INFORMATION GIVEN:
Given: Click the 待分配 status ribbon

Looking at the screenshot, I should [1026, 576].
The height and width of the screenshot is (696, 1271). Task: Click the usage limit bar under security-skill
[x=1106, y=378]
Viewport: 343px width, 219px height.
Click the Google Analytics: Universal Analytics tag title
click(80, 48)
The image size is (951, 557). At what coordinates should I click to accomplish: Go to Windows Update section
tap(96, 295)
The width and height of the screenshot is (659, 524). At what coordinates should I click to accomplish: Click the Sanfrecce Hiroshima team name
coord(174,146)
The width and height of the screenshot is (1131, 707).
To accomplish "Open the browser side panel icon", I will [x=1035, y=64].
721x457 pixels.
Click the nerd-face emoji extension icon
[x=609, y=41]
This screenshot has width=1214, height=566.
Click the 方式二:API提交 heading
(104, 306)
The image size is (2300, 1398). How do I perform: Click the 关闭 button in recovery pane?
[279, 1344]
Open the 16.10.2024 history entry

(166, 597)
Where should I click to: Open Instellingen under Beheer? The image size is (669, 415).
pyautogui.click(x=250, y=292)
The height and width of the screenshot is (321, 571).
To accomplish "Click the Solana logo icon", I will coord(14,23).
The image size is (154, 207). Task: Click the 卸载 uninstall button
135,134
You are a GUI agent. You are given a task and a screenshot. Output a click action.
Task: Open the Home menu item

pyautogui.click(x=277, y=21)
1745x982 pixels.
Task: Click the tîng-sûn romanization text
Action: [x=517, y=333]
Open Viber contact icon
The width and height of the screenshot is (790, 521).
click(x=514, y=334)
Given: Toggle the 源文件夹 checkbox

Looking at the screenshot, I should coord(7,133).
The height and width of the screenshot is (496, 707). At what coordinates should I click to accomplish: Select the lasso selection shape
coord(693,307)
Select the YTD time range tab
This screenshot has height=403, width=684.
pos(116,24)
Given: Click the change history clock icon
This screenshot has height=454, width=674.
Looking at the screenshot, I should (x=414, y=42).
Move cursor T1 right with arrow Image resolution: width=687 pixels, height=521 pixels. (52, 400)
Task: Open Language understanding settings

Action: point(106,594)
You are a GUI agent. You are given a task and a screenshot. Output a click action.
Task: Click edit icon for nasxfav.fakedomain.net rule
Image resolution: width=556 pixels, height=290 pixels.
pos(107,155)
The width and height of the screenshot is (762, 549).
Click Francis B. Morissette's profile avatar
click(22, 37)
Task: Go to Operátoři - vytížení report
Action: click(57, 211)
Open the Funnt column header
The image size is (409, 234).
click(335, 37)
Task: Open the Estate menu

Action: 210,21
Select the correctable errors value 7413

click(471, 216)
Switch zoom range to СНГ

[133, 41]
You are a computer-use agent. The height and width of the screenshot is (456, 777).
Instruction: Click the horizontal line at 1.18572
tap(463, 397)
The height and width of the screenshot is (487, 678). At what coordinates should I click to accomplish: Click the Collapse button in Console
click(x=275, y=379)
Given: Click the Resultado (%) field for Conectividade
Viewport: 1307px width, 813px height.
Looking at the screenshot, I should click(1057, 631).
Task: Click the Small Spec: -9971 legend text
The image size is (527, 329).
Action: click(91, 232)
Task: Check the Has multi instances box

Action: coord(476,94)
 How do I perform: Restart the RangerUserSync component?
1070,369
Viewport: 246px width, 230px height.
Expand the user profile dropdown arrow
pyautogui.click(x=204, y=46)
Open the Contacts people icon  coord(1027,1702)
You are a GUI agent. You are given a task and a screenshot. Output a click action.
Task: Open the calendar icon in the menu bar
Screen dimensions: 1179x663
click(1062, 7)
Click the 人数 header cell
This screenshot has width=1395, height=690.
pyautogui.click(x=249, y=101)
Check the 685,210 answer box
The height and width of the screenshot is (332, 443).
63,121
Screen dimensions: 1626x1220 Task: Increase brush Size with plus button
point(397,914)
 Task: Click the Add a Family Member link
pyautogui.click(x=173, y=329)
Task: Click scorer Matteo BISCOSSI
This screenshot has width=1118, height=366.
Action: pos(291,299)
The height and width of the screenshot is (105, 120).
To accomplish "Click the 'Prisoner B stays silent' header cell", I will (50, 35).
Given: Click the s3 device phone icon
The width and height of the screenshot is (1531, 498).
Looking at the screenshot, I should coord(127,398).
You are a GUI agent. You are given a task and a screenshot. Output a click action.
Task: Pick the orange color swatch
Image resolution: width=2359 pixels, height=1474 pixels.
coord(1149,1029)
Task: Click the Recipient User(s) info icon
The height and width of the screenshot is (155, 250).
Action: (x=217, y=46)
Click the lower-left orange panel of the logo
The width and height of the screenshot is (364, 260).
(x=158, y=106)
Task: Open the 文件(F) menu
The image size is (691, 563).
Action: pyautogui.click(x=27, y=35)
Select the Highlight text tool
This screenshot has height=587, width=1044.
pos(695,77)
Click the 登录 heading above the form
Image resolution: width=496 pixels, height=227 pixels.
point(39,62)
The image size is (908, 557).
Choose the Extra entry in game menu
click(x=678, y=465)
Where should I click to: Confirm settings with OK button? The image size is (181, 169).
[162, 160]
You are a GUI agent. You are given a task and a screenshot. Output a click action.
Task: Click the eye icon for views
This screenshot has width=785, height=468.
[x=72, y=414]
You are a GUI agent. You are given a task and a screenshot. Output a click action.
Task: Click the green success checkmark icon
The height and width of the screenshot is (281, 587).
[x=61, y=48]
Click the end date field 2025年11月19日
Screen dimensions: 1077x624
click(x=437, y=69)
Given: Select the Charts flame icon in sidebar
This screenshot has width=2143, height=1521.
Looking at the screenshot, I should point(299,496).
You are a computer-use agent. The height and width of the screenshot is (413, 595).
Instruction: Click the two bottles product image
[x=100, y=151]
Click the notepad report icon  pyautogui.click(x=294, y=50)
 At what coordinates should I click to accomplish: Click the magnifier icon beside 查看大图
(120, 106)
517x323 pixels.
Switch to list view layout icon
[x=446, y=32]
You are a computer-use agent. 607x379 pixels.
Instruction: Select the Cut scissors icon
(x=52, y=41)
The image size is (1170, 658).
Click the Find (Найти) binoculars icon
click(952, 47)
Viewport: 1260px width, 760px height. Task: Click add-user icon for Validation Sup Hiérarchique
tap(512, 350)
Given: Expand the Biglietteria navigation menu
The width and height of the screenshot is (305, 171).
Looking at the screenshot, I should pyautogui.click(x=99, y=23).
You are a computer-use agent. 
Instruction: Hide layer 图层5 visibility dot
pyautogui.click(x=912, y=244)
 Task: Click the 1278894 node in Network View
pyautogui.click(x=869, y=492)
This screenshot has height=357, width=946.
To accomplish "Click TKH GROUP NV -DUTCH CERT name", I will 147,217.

YOUR GOAL: Retype the records exactly, everything from the line containing "Task: Check the Has multi instances box" down to the line containing "click(x=678, y=465)", with both of those lines included.

SOLUTION TO THIS TASK:
Task: Check the Has multi instances box

Action: coord(476,94)
 How do I perform: Restart the RangerUserSync component?
1070,369
Viewport: 246px width, 230px height.
Expand the user profile dropdown arrow
pyautogui.click(x=204, y=46)
Open the Contacts people icon  coord(1027,1702)
You are a GUI agent. You are given a task and a screenshot. Output a click action.
Task: Open the calendar icon in the menu bar
Screen dimensions: 1179x663
click(1062, 7)
Click the 人数 header cell
This screenshot has width=1395, height=690.
pyautogui.click(x=249, y=101)
Check the 685,210 answer box
The height and width of the screenshot is (332, 443).
63,121
Screen dimensions: 1626x1220 Task: Increase brush Size with plus button
point(397,914)
 Task: Click the Add a Family Member link
pyautogui.click(x=173, y=329)
Task: Click scorer Matteo BISCOSSI
This screenshot has width=1118, height=366.
Action: pos(291,299)
The height and width of the screenshot is (105, 120).
To accomplish "Click the 'Prisoner B stays silent' header cell", I will (50, 35).
Given: Click the s3 device phone icon
The width and height of the screenshot is (1531, 498).
Looking at the screenshot, I should coord(127,398).
You are a GUI agent. You are given a task and a screenshot. Output a click action.
Task: Pick the orange color swatch
Image resolution: width=2359 pixels, height=1474 pixels.
coord(1149,1029)
Task: Click the Recipient User(s) info icon
The height and width of the screenshot is (155, 250).
Action: (x=217, y=46)
Click the lower-left orange panel of the logo
The width and height of the screenshot is (364, 260).
(x=158, y=106)
Task: Open the 文件(F) menu
The image size is (691, 563).
Action: pyautogui.click(x=27, y=35)
Select the Highlight text tool
This screenshot has height=587, width=1044.
pos(695,77)
Click the 登录 heading above the form
Image resolution: width=496 pixels, height=227 pixels.
point(39,62)
The image size is (908, 557).
Choose the Extra entry in game menu
click(x=678, y=465)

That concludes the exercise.